Locally produced bioethanol, which is blended into gasoline fuel, mostly uses sugarcane molasses as a feedstock.
University of Asia and the Pacific Center for Food and Agribusiness (CFA) Executive Director Marie Annette Galvez-Dacul said gasoline prices would only increase should the government extend the moratorium on molasses shipments or the domestic stockpile dwindle.
“The planned temporary molasses import ban is unlikely to affect gasoline prices in the short term, unless it is extended or local supplies tighten,” Dacul told this newspaper. “Gasoline prices will still be driven mainly by global oil costs and the peso.”
This was seconded by Roehlano Briones, a senior research fellow at the Philippine Institute for Development Studies (PIDS).
“No effect [on gasoline prices], companies just draw down inventory. But it should not last too long, otherwise it could raise price unless imports of ethanol are allowed,” Briones told the BusinessMirror.
Under current rules, the National Biofuels Board (NBB) allows fuel ethanol imports to meet the required 10 percent ethanol blend (E10) and optional E20 blend due to insufficient feedstock.
Data from the Philippine Statistics Authority (PSA) showed that ethanol imports jumped by 31 percent in the first semester to 293,039 metric tons (MT) from 224,386 MT in the same period last year.
SRA Administrator Pablo Luis Azcona told this newspaper that the agency will release an order on the import freeze before the start of the milling season on September 29 to prevent a supply glut.

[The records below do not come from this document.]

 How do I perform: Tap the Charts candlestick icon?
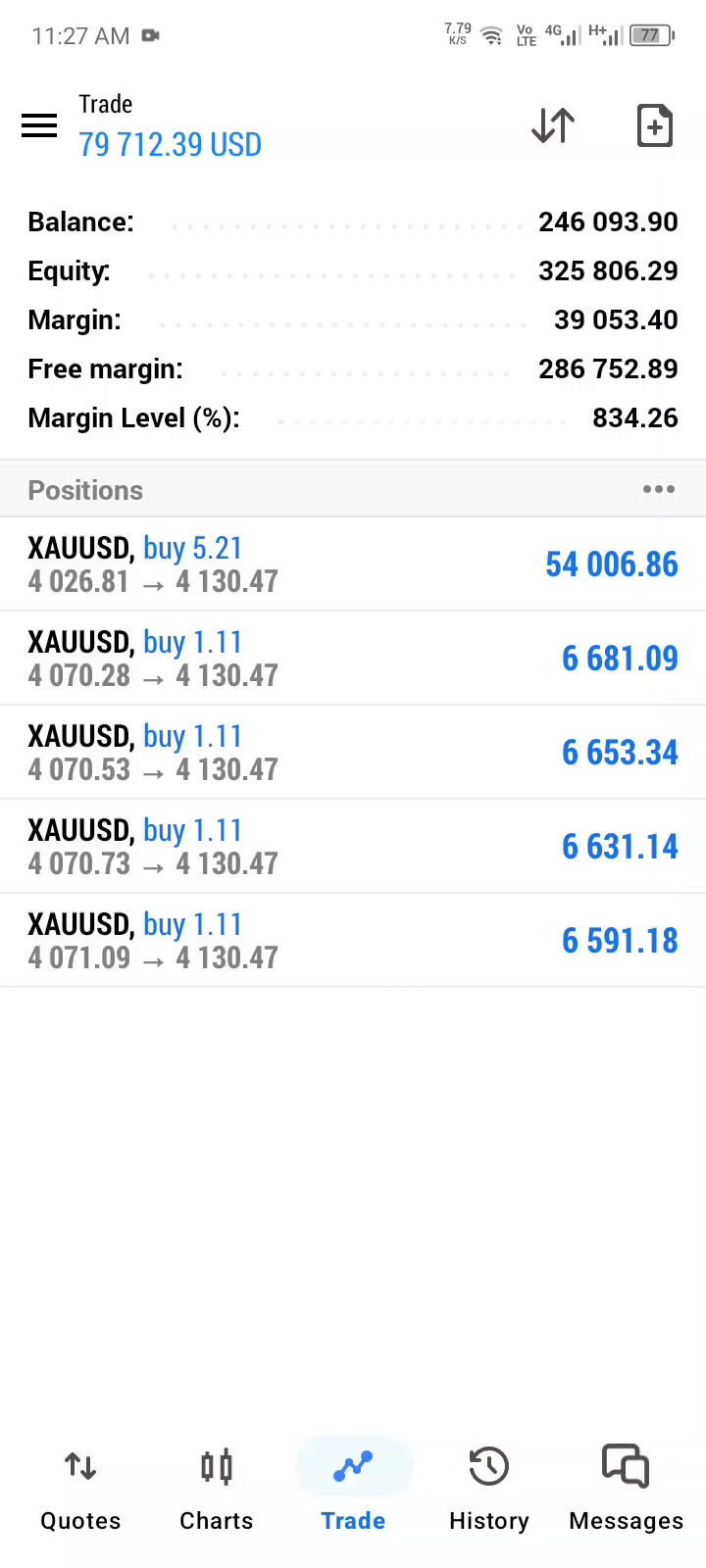[217, 1467]
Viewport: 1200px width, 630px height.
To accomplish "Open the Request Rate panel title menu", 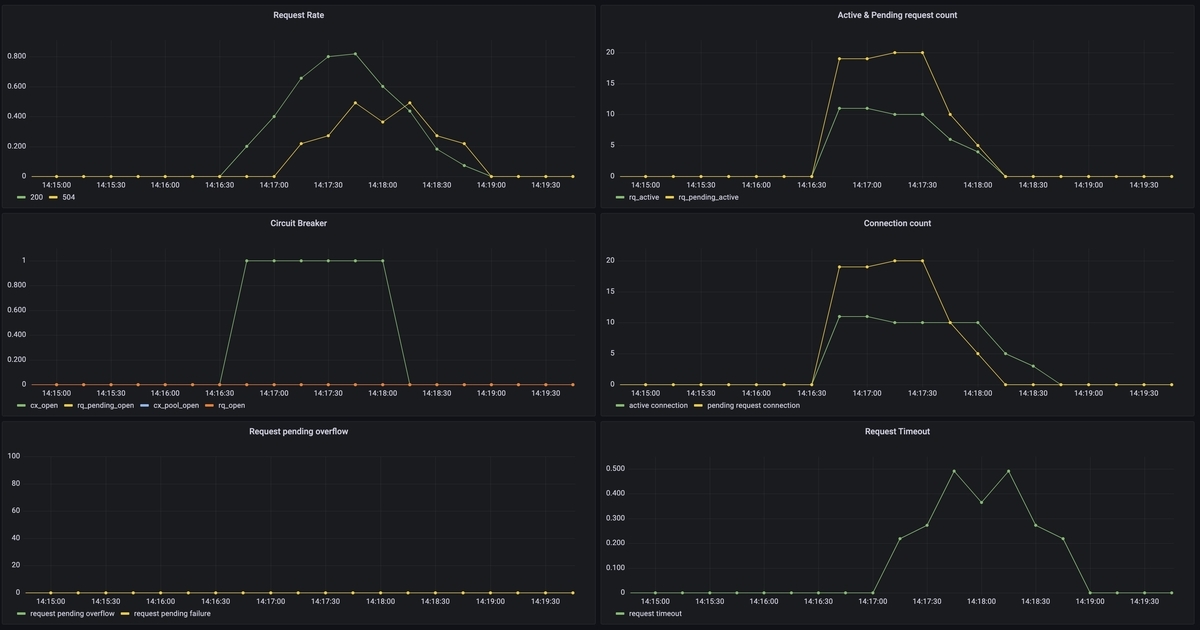I will point(299,15).
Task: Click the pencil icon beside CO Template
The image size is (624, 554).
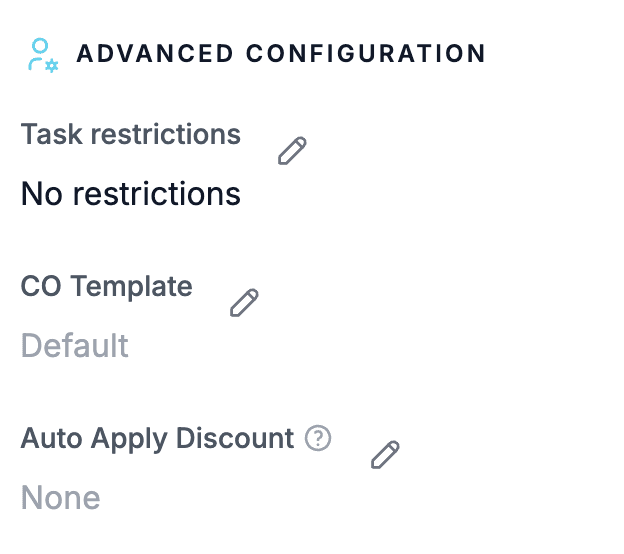Action: pyautogui.click(x=244, y=303)
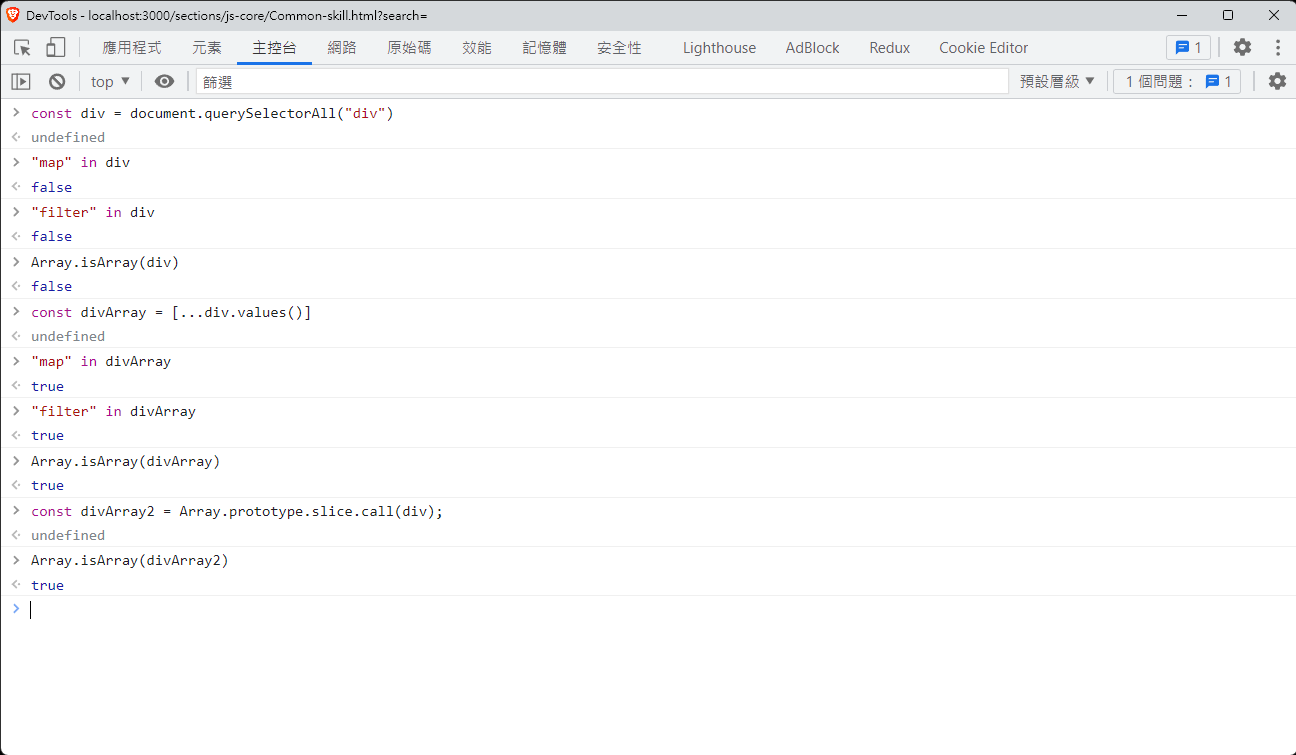The height and width of the screenshot is (755, 1296).
Task: Open the Redux tab
Action: point(889,48)

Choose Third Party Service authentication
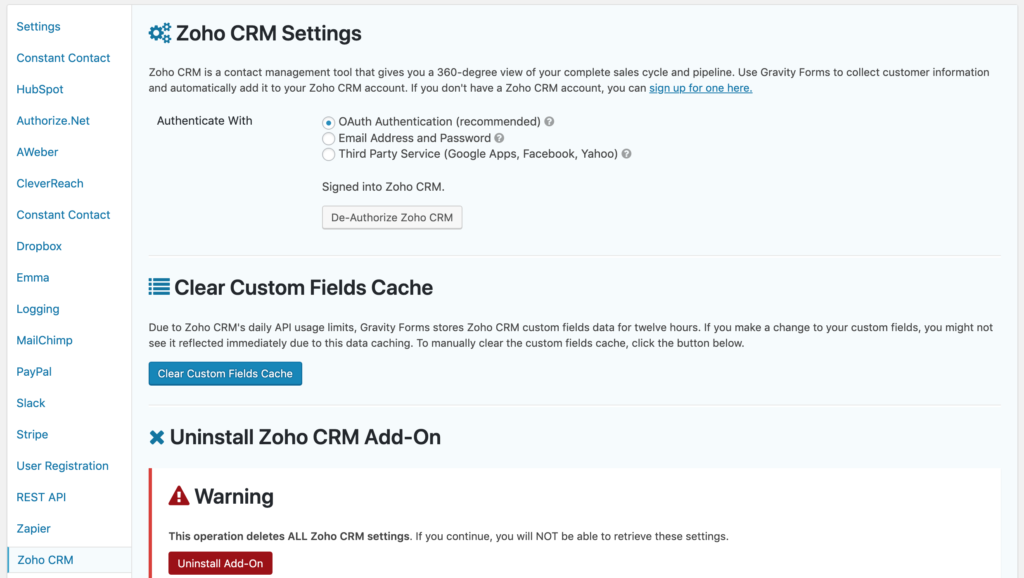329,154
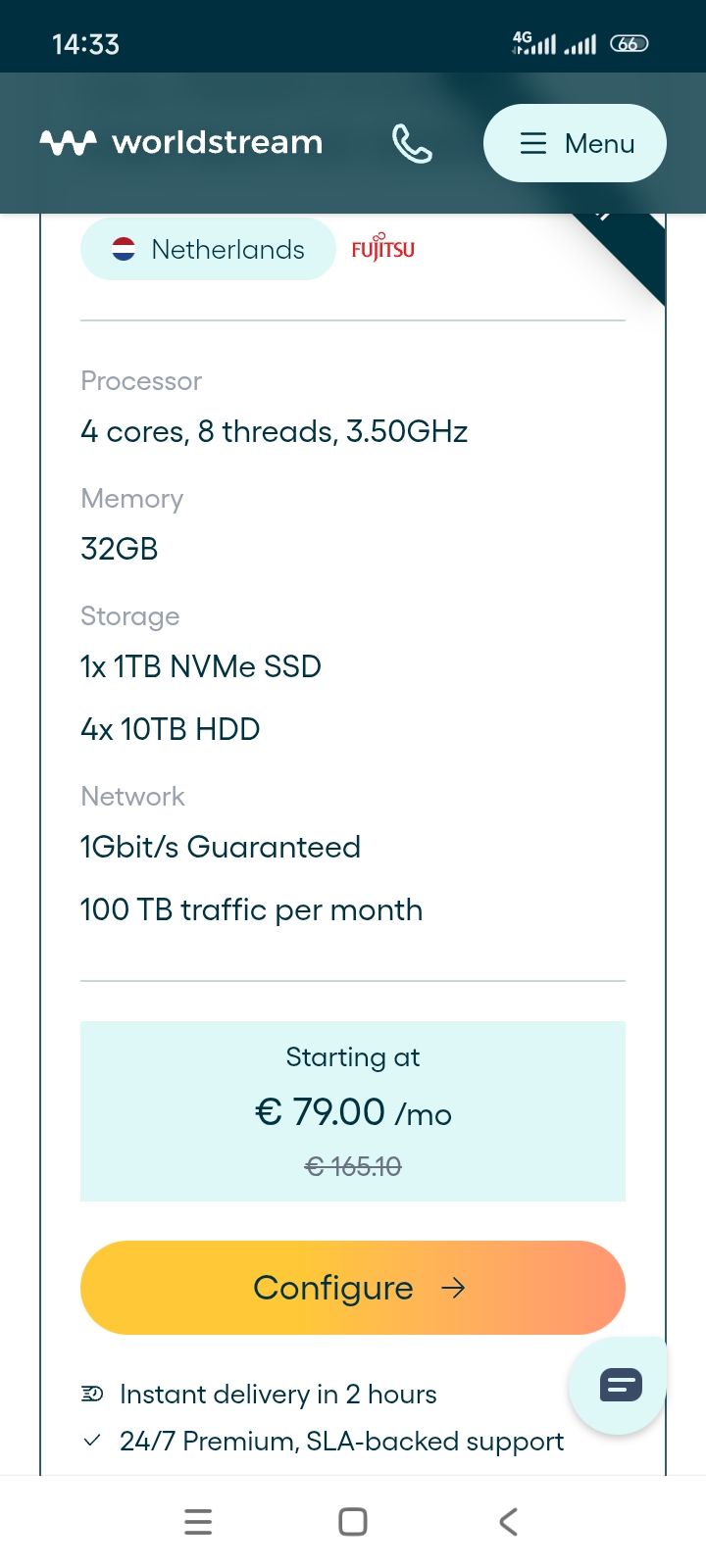Click the Configure button
Screen dimensions: 706x1568
coord(353,1288)
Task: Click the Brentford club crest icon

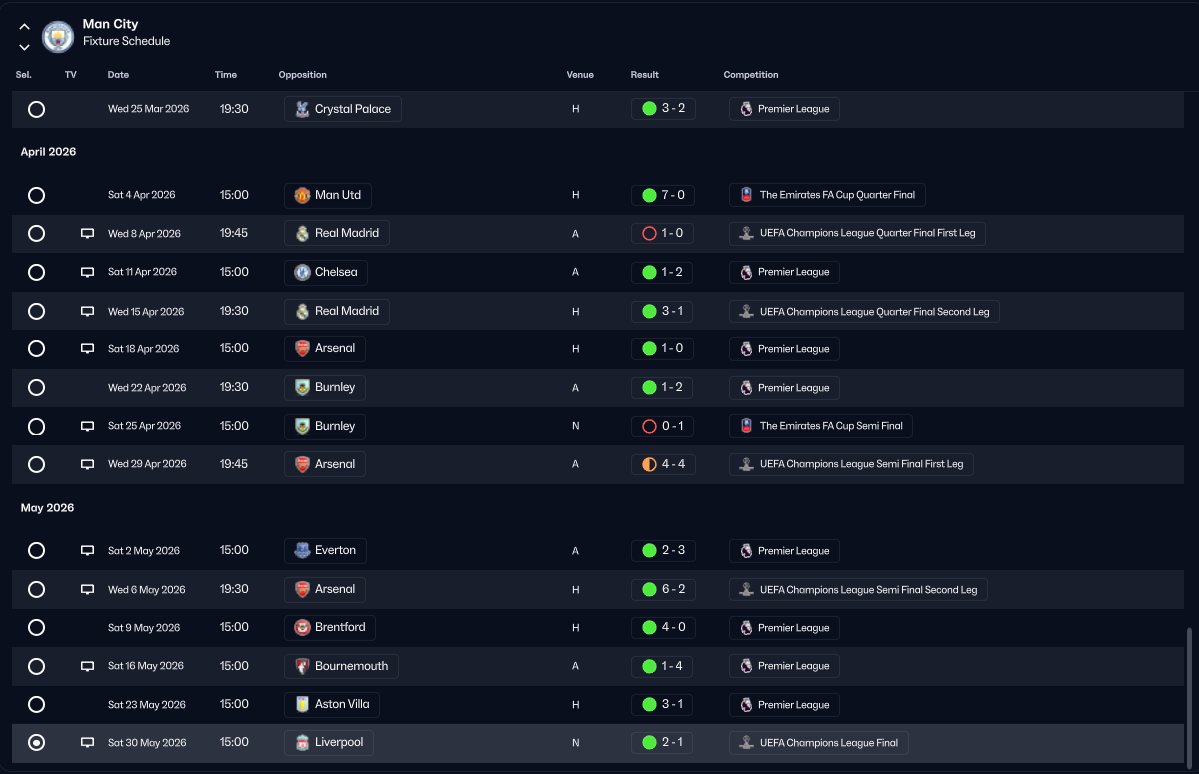Action: click(302, 628)
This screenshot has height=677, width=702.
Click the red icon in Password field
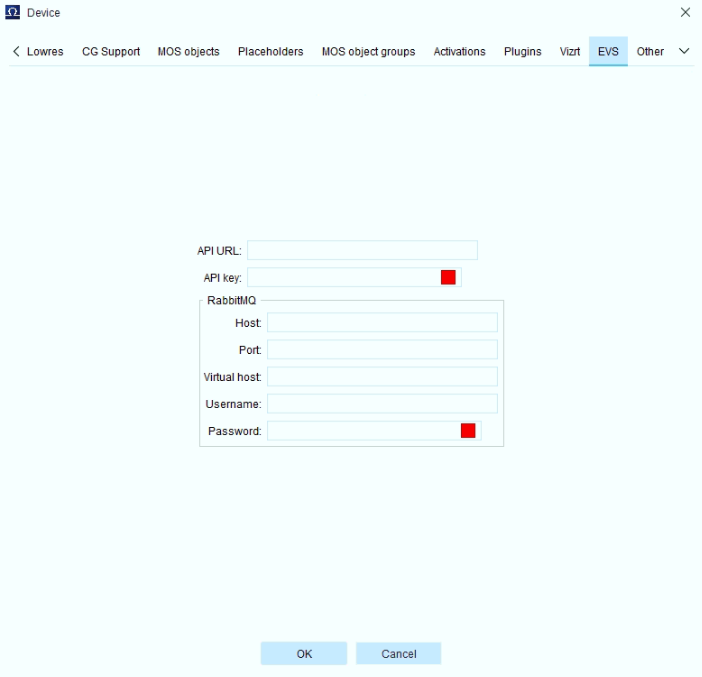[x=468, y=431]
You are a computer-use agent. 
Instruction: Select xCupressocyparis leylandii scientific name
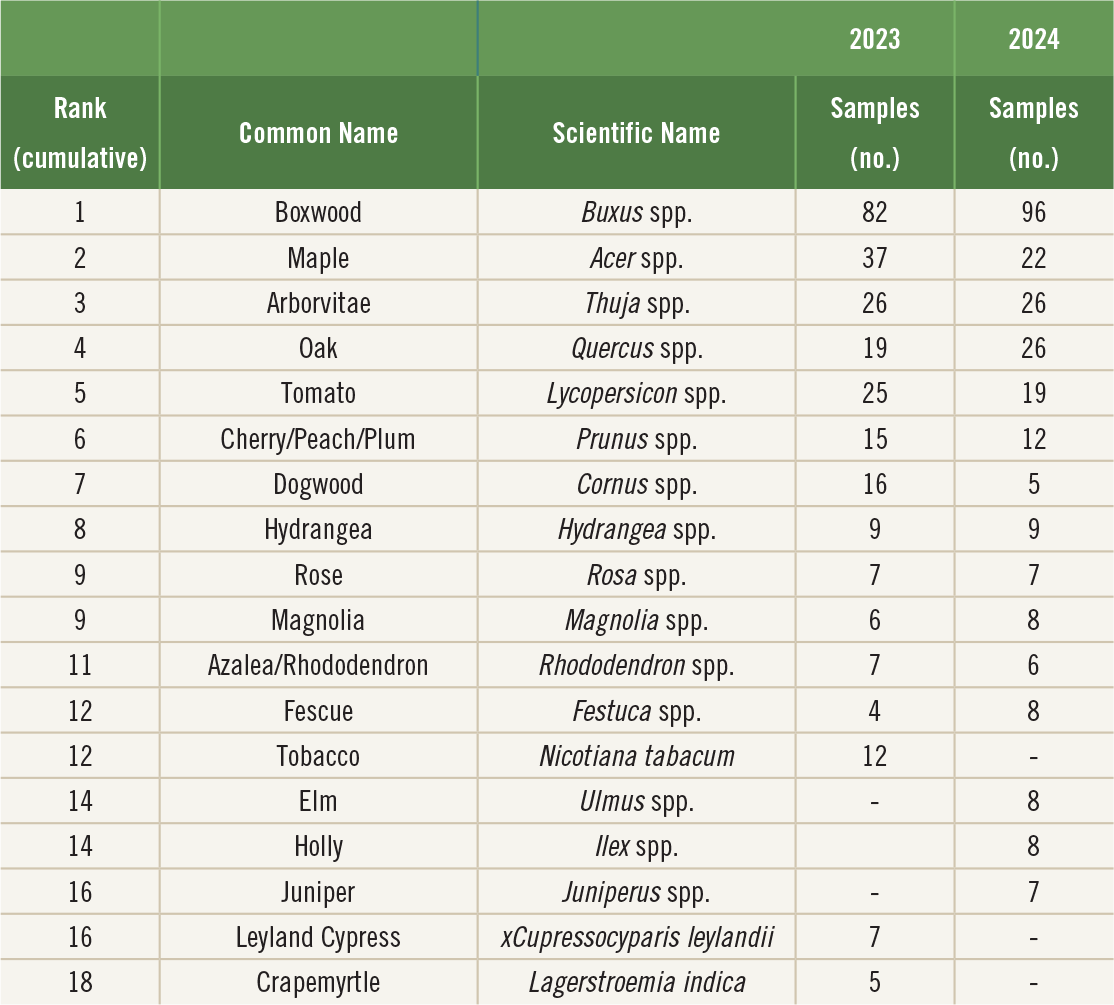tap(636, 938)
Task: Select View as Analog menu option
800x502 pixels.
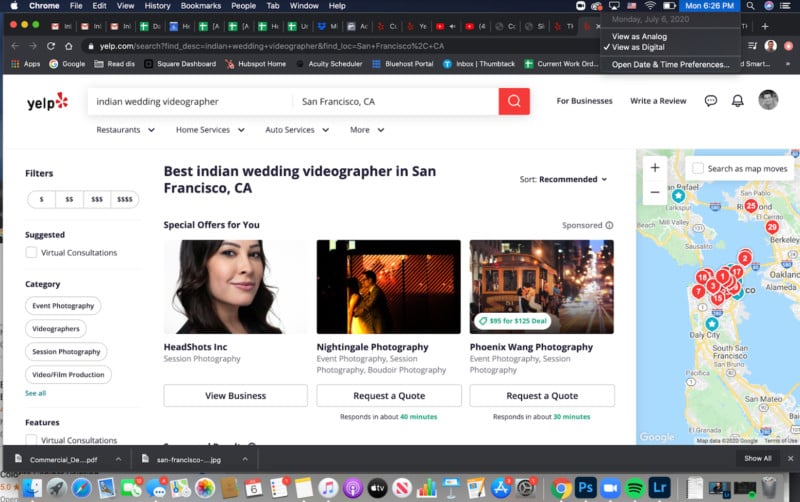Action: (x=639, y=36)
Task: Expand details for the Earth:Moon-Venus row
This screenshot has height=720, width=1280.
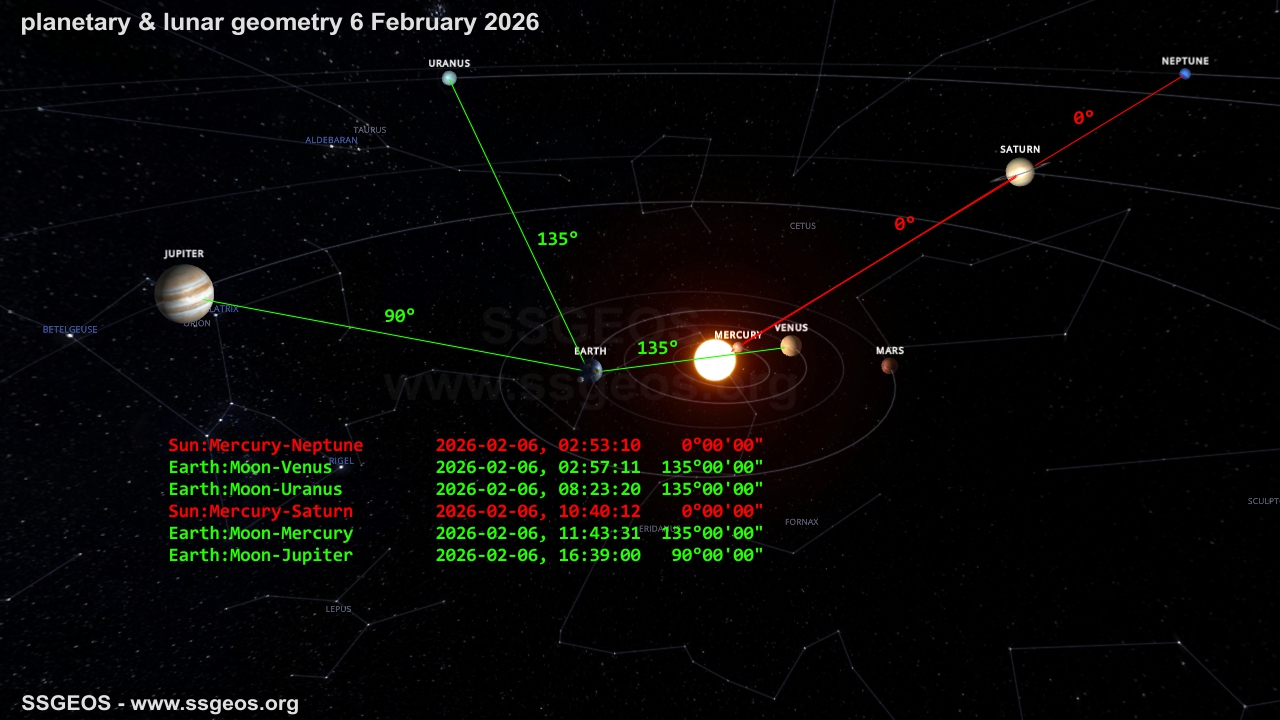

He said sugar mills run the risk of losing storage space during the milling season, given their full molasses inventories.
Molasses production rose by 20 percent year-on-year to 1.18 million metric tons (MMT) in the current crop year on the back of an unexpected surge in sugarcane harvest and a drop in yield.
Azcona also floated the possibility of regulating molasses imports to stabilize millsite price, which plunged by 35 percent to P12,000 per metric ton (MT) from P18,449 per MT last year, based on SRA data.
Figures from the SRA indicated that bioethanol prices inched up by 4 percent as it averaged P85.23 per liter last month, from P81.95 per liter in the same period last year.